Als er dann von den Hochgeschwindigkeitszügen sprach, wollte er die großen Schuldenlasten anprangern und das Chengyu 「債臺高築」 (zhàitái-gāozhù BJ/zhàitái-gāozhú TW) bedeutet wörtlich in etwa „eine Schulden(債)-plattform (臺) hoch (高) errichten (築)“ und bezieht sich auf eine Geschichte aus dem 漢書 Hànshū, in der sich der König von Zhou auf einer hoch errichteten Plattform vor seinen Gläubigern versteckte.
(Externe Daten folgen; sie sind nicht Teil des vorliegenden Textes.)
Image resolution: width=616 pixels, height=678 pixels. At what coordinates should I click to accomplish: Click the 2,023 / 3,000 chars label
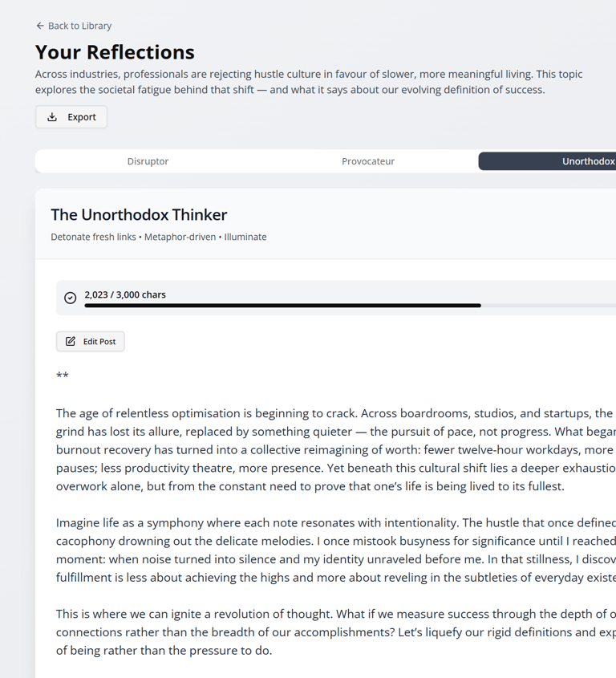click(x=125, y=294)
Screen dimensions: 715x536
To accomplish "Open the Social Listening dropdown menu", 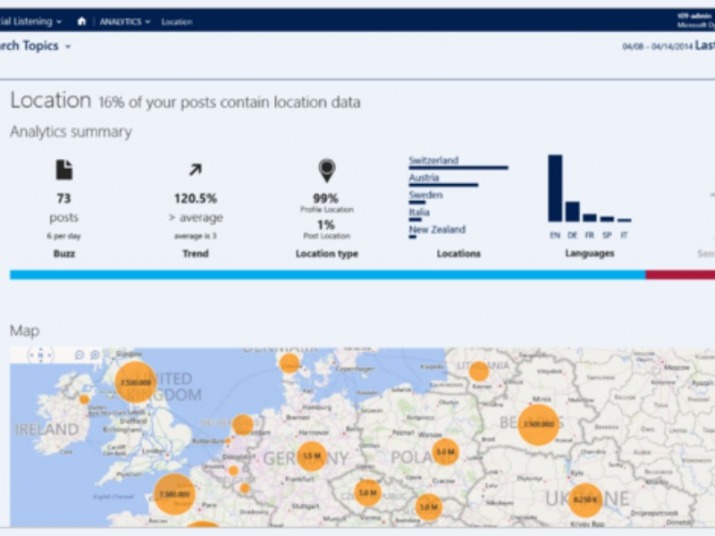I will pyautogui.click(x=30, y=21).
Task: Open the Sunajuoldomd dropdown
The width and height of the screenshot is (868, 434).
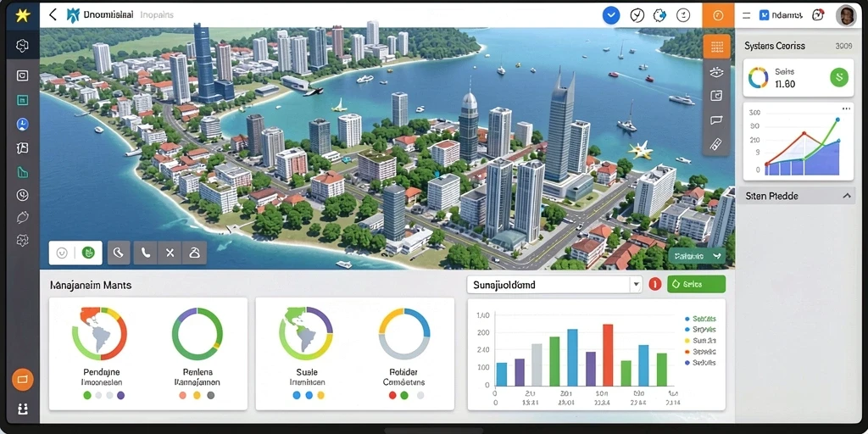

Wu aber brachte hier die Reihenfolge durcheinander und sagte 「債築高臺」, also in etwa eine „mit Schulden eine hohe Plattform errichten“. Eine solche Verwechslung ist logisch gesehen gar nicht so abstrus und ein durchaus ein plausibler Flüchtigkeitsfehler. Aber da Wu sich schon beim Chengyu über die Eiseskälte vertan hatte, schenkte ihm die Presse natürlich auch noch bei diesem Fehler ein. Wer den Schaden hat, braucht für den Spott nicht zu sorgen…
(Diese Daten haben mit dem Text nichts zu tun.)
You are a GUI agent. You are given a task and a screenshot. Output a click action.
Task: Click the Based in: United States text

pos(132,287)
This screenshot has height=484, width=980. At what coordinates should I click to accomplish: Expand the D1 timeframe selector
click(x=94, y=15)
Es gibt auch ein Video, auf dem Wus Fauxpas zu sehen sind, neben anderen Politikerversprechern, u.a. einem Abgeordneten, der Präsident Ma als „Expräsidenten“ bezeichnet.
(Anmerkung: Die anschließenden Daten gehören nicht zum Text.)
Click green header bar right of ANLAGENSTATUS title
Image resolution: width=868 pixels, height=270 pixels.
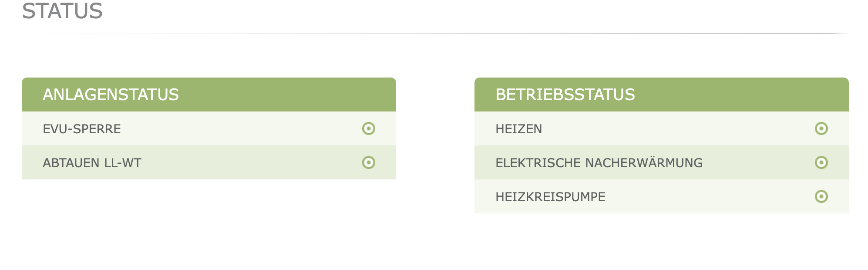tap(287, 95)
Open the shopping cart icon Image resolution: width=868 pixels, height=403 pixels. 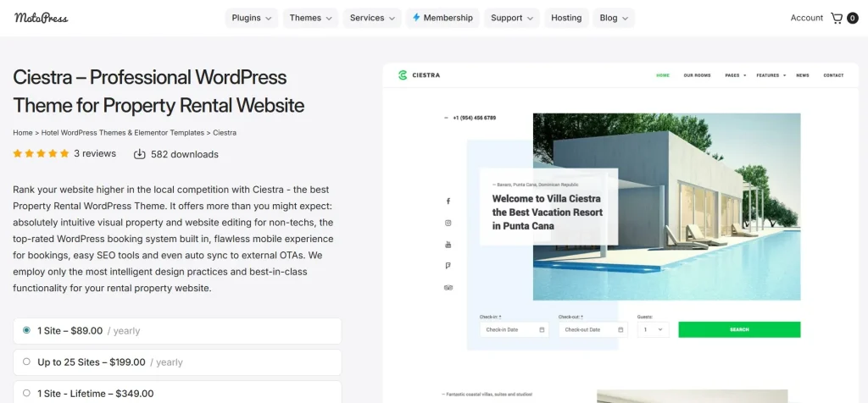837,19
Am Ende zeigt das Video zeigt noch einen weiteren Politiker, der Chengyu-Probleme hat:
- 書同文,車同軌: shū tóng wén, chē tóng guǐ.
In etwa „Bücher mit gleicher Schrift, Wagen mit gleicher Spannbreite“, dieses Chengyu bezieht sich auf die vielen Reformen, die der erste Kaiser in der Geschichte Chinas, 秦始皇帝 Qin Shi Huangdi nach der erfolgreichen Einigung Chinas durchführen ließ: die vielen verschieden im Reich verwandten Wagenspannbreiten und Schriftarten wurden vereinheitlicht. Der Abgeordnete, der dieses Chengyu anführen wollte, kam aber nur auf 學同文 xué tóng wén („die gleichen Zeichen lernen“), muß sich von der Regierungsbank eines Besseren belehren lassen, daß es 書同文 heißt und überdies, daß dies nur die Hälfte ist. 車同軌 versteht der so Belehrte nicht ganz und bekommt das dritte Zeichen noch beschrieben: 「車軌的軌,軌道的軌」 „軌 von 車軌 „Wagenspanne“, 軌 von 軌道 „(Fahr-)Bahn“.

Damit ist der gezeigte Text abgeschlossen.